Advanced Topics in Software Engineering
Project: An incremential unsupervised pattern generator for English sentences
Links
10/14/03 - Automatic acquisition of Terminological Resources for Information Extraction Applications
Author: Byron Georgantopoulos
  The paper presents a method of automating the process of locating domain-specific terminology from machine-readable text. The method aims to extract multi-word terms from the domain that will be validates by domain experts. The method is stochastic and supervised, and seems to work very well in the author's tests.

The paper mentions the two methodological approaches to extracting domain-specific information. The first is using a term grammar, which is a CFG that extracts recognized phrases from annotated text. The second is the usage of statistical and heuristic formulas to extract likely candidates. The statistical approach assumes that words that are domain-specific tend to appear more frequently. Between these methods are many approaches which seem to combine them.

The approach specified by the paper includes several phases. The first is done by morphosyntactic annotation using a part of speech tagger and disambiguator. The second part is based on a pattern grammer, and the third is performed by a morphological lexicon. The algorithm processes the text with the three parts sequentially, extracting useful words, and submitting them for validation by a evaluation metric, and possibly domain experts.
10/14/03 - Maude versus Haskell: an Experimental Comparison in Security Protocol Analysis
Author: David Basin
  This paper describes the Maude programming language as it is used to model systems. Maude is compared to Haskell. Maude has several strengths which include equational logic and rewrite, but Haskell also has features similar to equational logic, and provides higher-order polymorphic functions and lazy data types.

A security protocol is a protocol that specifies how agents should behave. The protocols are generally described using an informal notation describing the actions that can be taken to achieve some goal. A standard method of modelling a security protocol is to abstract away the implementation details of the steps and instead model the global state of the system, and how the global state changes with respect to time. Then, the protocol is modeled as a tree of global states, with the root modelling starting configurations, and leaves modelling solutions. These trees are generally infinite. Maude can model these sort of systems efficiently through rewrite logic, but Haskell's lazy data types are also useful in being able to represent infinite trees.

▶ [What you need to do]
(a) Copy the passage of the paper summaries starting with "The approach specified" and going on through "possibly domain experts.".
(b) Answer these questions from the paper summaries.
(i) Who is listed as the author of the paper comparing Maude and Haskell?
(ii) What does the statistical approach to extracting domain-specific information assume?
(iii) In the tree of global states used to model a security protocol, what does the root model?
(c) For each statement, say whether it agrees with the paper summaries and quote the words that decide it.
(i) The terminology extraction method is described as stochastic and unsupervised.
(ii) Haskell provides higher-order polymorphic functions and lazy data types.
(iii) The trees of global states are generally finite.

[Dataset entries]
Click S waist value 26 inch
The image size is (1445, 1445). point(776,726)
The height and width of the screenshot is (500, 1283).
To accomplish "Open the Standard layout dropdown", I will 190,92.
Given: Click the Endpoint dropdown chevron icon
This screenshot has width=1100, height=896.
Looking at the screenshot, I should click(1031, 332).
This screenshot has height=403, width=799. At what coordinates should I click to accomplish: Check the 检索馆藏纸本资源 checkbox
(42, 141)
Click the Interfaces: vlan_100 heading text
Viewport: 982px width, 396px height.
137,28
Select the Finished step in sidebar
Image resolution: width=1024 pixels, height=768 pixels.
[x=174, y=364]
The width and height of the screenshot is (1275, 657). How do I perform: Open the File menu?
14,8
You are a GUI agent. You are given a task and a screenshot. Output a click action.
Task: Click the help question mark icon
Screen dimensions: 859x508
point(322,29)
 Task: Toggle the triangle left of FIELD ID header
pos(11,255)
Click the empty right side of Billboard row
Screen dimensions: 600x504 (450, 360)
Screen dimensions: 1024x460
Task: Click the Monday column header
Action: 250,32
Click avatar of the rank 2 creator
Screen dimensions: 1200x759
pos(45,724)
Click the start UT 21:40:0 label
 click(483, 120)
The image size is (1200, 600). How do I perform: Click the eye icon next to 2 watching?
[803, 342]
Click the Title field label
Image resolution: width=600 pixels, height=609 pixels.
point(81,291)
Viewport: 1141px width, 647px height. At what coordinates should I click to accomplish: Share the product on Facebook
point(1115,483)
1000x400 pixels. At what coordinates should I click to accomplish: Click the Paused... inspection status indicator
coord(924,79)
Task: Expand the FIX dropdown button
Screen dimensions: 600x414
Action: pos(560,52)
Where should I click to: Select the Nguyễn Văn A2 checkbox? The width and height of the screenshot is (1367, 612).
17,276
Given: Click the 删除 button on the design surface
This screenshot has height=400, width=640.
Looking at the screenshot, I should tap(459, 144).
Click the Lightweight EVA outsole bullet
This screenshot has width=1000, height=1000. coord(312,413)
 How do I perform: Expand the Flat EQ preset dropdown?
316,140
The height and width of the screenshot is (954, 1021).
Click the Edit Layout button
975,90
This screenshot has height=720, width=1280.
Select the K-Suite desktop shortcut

▶ [Answers provided]
(a)
The approach specified by the paper includes several phases. The first is done by morphosyntactic annotation using a part of speech tagger and disambiguator. The second part is based on a pattern grammer, and the third is performed by a morphological lexicon. The algorithm processes the text with the three parts sequentially, extracting useful words, and submitting them for validation by a evaluation metric, and possibly domain experts.

(b)
(i) David Basin
(ii) That words that are domain-specific tend to appear more frequently.
(iii) Starting configurations.

(c)
(i) No: "The method is stochastic and supervised"
(ii) Yes: "provides higher-order polymorphic functions and lazy data types"
(iii) No: "These trees are generally infinite."